戦略的ビジネスアウトソーシングの4つのモデル(1)

①包括型BPO
 デジタル変革の結果、軌道に乗り始めた新規事業に企業の主力リソースをシフトさせる際に、既存事業を維持拡大させる体制をいかに確保するのかはいずれ必ず直面する課題です。企業の全業務における、効率追求業務の占める割合は企業や部署によりばらつきはありますが、全体で言えば2~3割程度で、大多数は成果追及業務が占めます。効率追求業務のみを対象にしたオーソドックスBPOではデジタル変革特有のドラスティックなリソースシフトを支えられない状況も想定されます。こうしたニーズに対応し、成果追及業務・効率追求業務の隔てなくより広範に企業の業務を受託していくためアクセンチュアでは、成果追及業務を対象にしたサービス、インテリジェントオペレーション型BPOも提供しています。

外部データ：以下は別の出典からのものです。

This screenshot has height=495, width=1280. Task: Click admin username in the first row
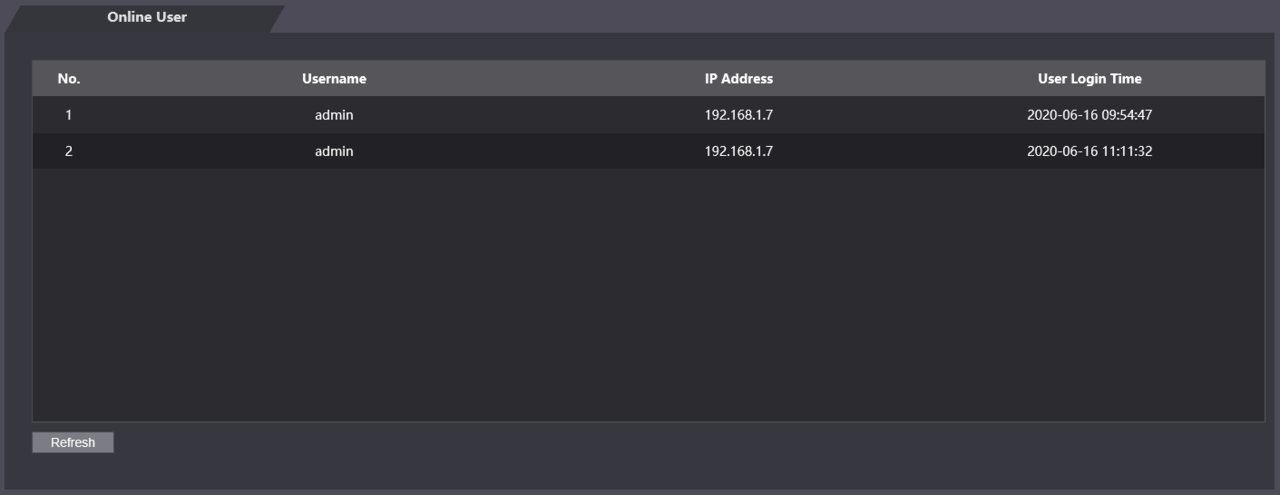click(334, 115)
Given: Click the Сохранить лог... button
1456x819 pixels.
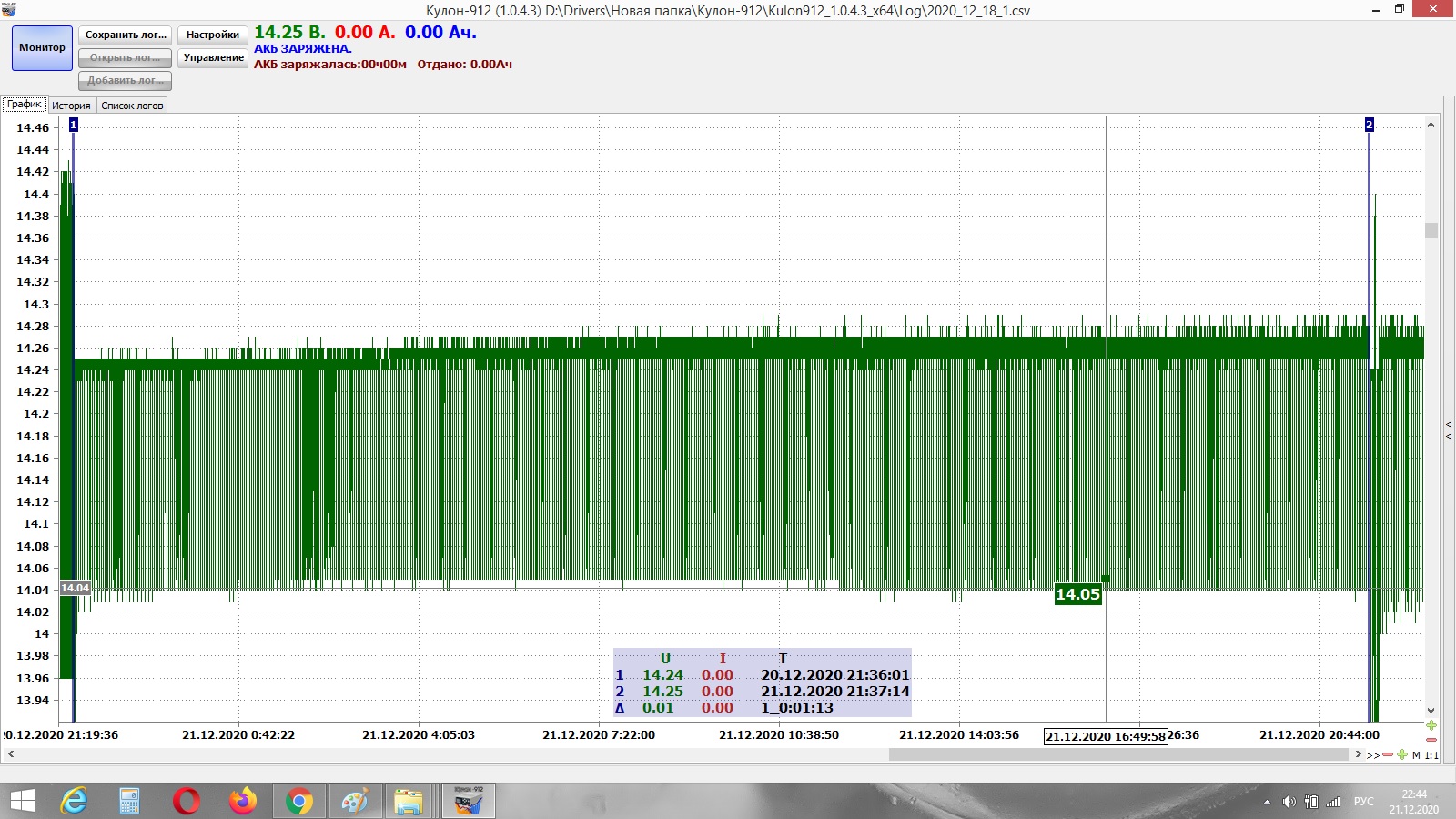Looking at the screenshot, I should coord(126,35).
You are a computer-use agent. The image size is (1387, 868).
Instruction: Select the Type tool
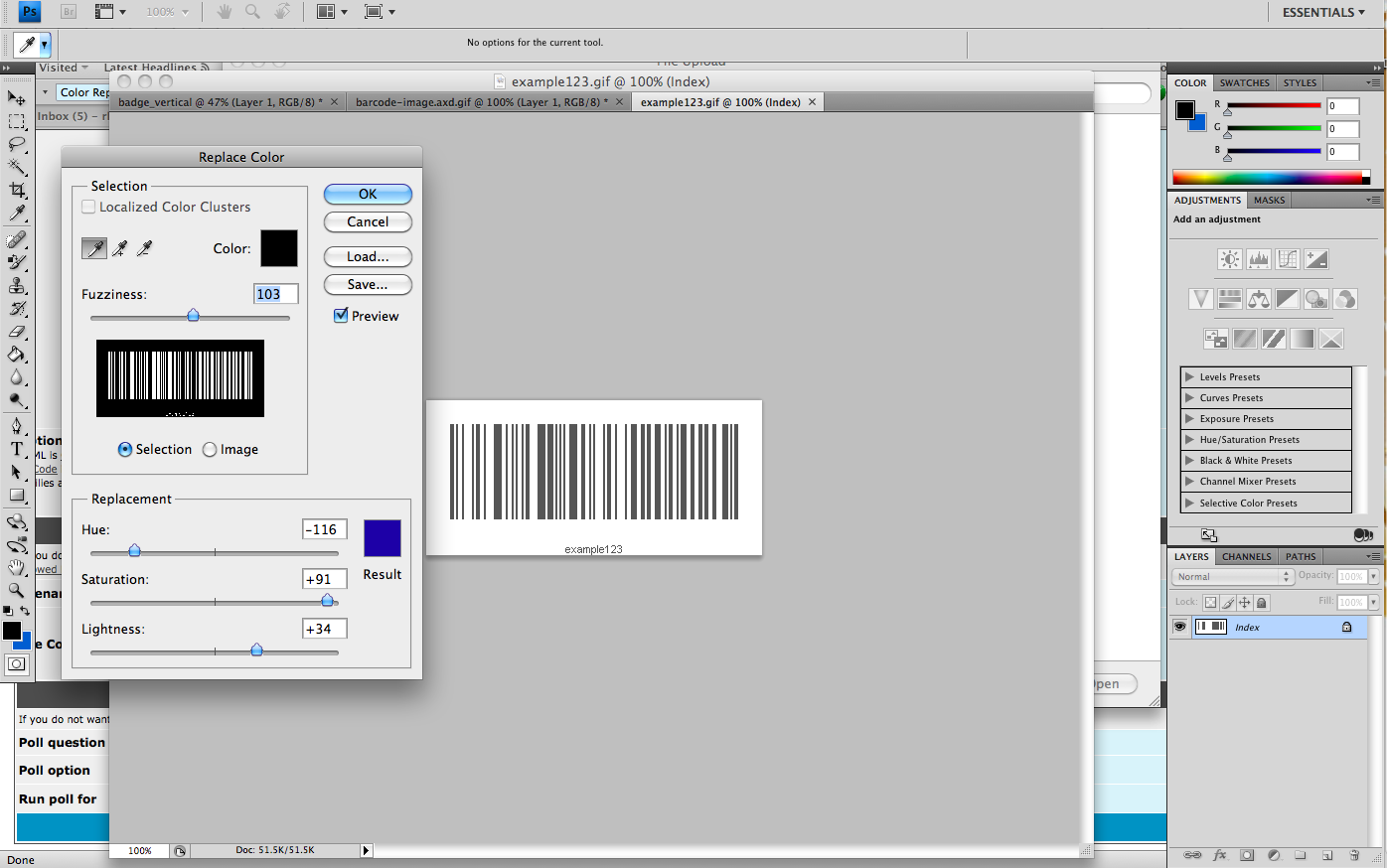(17, 449)
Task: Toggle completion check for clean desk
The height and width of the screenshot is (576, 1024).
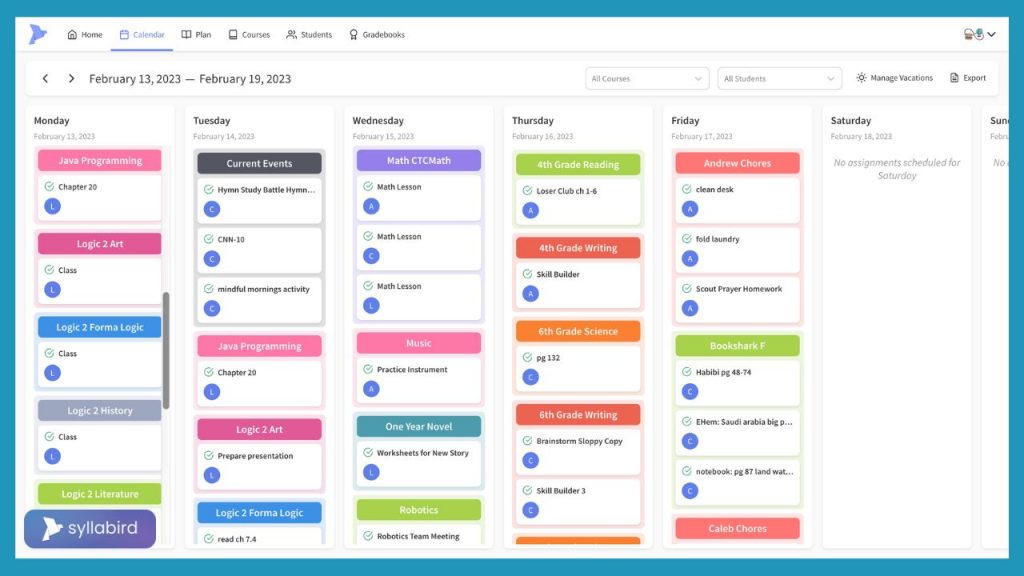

 前述の通り、効率追求業務とは、「より少ない工数で一定品質」を追及する業務であり、従い効率追求業務を対象にしたBPOは一定品質を保ちながらの低業務コストをコミットするモデルとなっています。一方、成果追及業務は「一定リソースでより大きい成果」を追及する業務なので、成果追及業務のBPOは、たとえば、顧客ロイヤリティやキャッシュコンバージョンサイクルなどの指標を成果計測指標として設定し、アジャイルに業務変更を繰り返しながら、成果最大化を追及し、それに連動したフィーモデルを組む形となります。

 この成果追及業務のBPOはBPOサービスの新しい世界を切り開くものと考えています。効率追求業務のBPOは現状10のコストを限りなくゼロに近づけていく戦いで、最大でも生み出す価値は10に留まります。一方で成果追及業務のBPOは現状10の成果を100・1000にしていく取り組みであり、生み出す価値は文字通り桁違いのものとなります。まさに戦略コンサルティング力・ソリューション構築力・実行力を総動員できるBPOプレーヤーとしてのアクセンチュアの腕の見せ所だと考えています。

②変革リソース創出型BPO
 次に紹介するのが、BPOで既存事業の業務を一定期間預かることで変革に注力する人的余力をつくり、かつ預かっている間に既存業務を徹底して効率化して、期間終了後業務を返却する際には、預ける前よりも大幅に少ない人員数で業務実施可能にするモデルです(図4)。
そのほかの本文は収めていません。